História da Linhaceira, 9 - 1527, o Numeramento

Na sequência da modernização administrativa do reino que começou a ser realizada por D. Manuel I, e de que os forais novos são exemplo, decorreu entre 1527 e 1532 um dos grandes empreendimentos da época, o primeiro recenseamento da população portuguesa.
O concelho de Asseiceira foi visitado pelo escrivão Jorge Fernandes em 24 de Setembro de 1527, pelo que se referem a essa data os primeiros dados demográficos concretos de que temos conhecimento em relação ao nosso território, publicados no "Registo das cidades, vilas e lugares que há nesta Comarca da Estremadura e dos moradores que há em cada um deles", parte do habitualmente mencionado como "Numeramento de 1527-1532".
Refere este documento que nessa data existia um total de 74 vizinhos [núcleos familiares, constituídos em média por entre três a quatro pessoas] no concelho: "achei haver 40 vizinhos no corpo da vila. (...) A Lagoa do Grou tem 1 vizinho. A Roda tem 16 casais em que há 17 vizinhos. A Mynhaxeira tem 15 vizinhos com seus casais."
Esta é, assim, a mais antiga referência que conhecemos à Linhaceira (aqui designada por Mynhaxeira), a qual teria aproximadamente entre 40 a 60 habitantes.

Estátua viva de agricultor a partir de reprodução de imagem da época medieval
(Festival de Estátuas Vivas de Tomar, 2012, foto de Nuno Garcia Lopes)

A problemática do nome tem sido debatida, quer neste blogue, quer no livro "Linhaceira e as suas escolas", onde os autores, Nuno e Miguel Garcia Lopes, com a colaboração de José Rafael Sirgado, apontaram possíveis explicações toponímicas após um aprofundado estudo linguístico.


A verdade é que só depois da publicação do livro foram encontradas as referências à Linhaceira e ao Porto da Linhaceira em documentos datados de 1530 (ou seja, contemporâneos do Numeramento).

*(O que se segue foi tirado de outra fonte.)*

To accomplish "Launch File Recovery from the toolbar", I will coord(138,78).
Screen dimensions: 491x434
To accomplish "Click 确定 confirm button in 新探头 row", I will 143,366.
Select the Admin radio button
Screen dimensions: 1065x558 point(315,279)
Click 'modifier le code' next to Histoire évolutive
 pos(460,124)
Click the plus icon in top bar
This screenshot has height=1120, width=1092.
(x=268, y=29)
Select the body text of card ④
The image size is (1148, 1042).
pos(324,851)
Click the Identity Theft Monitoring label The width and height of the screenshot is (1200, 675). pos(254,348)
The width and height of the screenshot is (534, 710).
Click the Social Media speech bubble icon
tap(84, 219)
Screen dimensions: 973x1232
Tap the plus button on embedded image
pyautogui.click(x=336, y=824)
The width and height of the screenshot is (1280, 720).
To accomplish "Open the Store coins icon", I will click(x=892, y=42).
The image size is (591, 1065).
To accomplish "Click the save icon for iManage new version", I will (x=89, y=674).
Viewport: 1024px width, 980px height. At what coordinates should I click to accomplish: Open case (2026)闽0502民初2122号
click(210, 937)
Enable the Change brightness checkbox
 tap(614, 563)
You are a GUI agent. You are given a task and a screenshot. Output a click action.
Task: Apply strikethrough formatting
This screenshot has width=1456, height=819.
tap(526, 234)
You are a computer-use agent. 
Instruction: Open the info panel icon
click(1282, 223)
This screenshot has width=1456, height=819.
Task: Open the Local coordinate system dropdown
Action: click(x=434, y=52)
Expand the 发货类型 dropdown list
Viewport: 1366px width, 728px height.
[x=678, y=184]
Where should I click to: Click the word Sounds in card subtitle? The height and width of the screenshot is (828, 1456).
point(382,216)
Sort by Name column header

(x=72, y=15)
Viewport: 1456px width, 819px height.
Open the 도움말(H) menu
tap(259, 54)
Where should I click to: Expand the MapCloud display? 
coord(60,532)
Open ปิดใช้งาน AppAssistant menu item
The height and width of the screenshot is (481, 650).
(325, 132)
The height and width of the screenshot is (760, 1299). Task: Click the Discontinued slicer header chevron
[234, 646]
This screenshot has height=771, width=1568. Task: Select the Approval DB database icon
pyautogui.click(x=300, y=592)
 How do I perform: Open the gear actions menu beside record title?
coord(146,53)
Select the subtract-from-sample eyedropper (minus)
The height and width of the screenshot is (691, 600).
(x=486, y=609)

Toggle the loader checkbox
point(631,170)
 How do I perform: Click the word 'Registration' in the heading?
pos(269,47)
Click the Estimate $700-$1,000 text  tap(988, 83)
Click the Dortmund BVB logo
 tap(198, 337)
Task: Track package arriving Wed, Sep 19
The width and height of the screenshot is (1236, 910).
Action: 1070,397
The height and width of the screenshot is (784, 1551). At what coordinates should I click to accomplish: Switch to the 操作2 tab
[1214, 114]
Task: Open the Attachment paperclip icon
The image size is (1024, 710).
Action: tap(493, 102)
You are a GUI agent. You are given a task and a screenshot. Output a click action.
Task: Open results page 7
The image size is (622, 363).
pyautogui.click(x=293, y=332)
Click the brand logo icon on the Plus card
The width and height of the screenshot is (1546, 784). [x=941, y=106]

Abordaremos o assunto no artigo de amanhã.

Para já, ficam alguns dados que podem ajudar a perceber esta divergência toponímica:
- Asseiceira foi visitada por um escrivão de fora que terá registado por todo o país nomes e números muito possivelmente transmitidos de forma oral (lembremo-nos que ainda no século XX era frequente a corruptela Alinhaceira, de que mostrámos exemplos aqui e aqui).
- Esse escrivão (ou outro) tê-los-á possivelmente transcrito posteriormente para o documento final (e basta somarmos a discriminação do número de vizinhos para verificarmos que não corresponde ao total indicado, logo, haveria lapsos no documento).
- O próprio texto que nos chegou é uma transcrição posterior, do século XIX, sujeita a novos lapsos (ainda há poucos anos, Fernando Freire, presidente da Câmara da Barquinha e muito competente estudioso do antigo concelho de Atalaia, transcreveu esse Mynhaxeira como Mynhaveira, depois replicado no boletim Barquinha Viva).
- Por fim, algo que poderá não passar de uma coincidência, mas ajuda a perceber a confusão oral entre os dois topónimos, há um registo paroquial do século XVIII em que, em vez de Linhaceira, aparece escrito Linhaxeira. Curiosamente, foi o primeiro feito por um novo pároco, o que não deixa de ser significativo.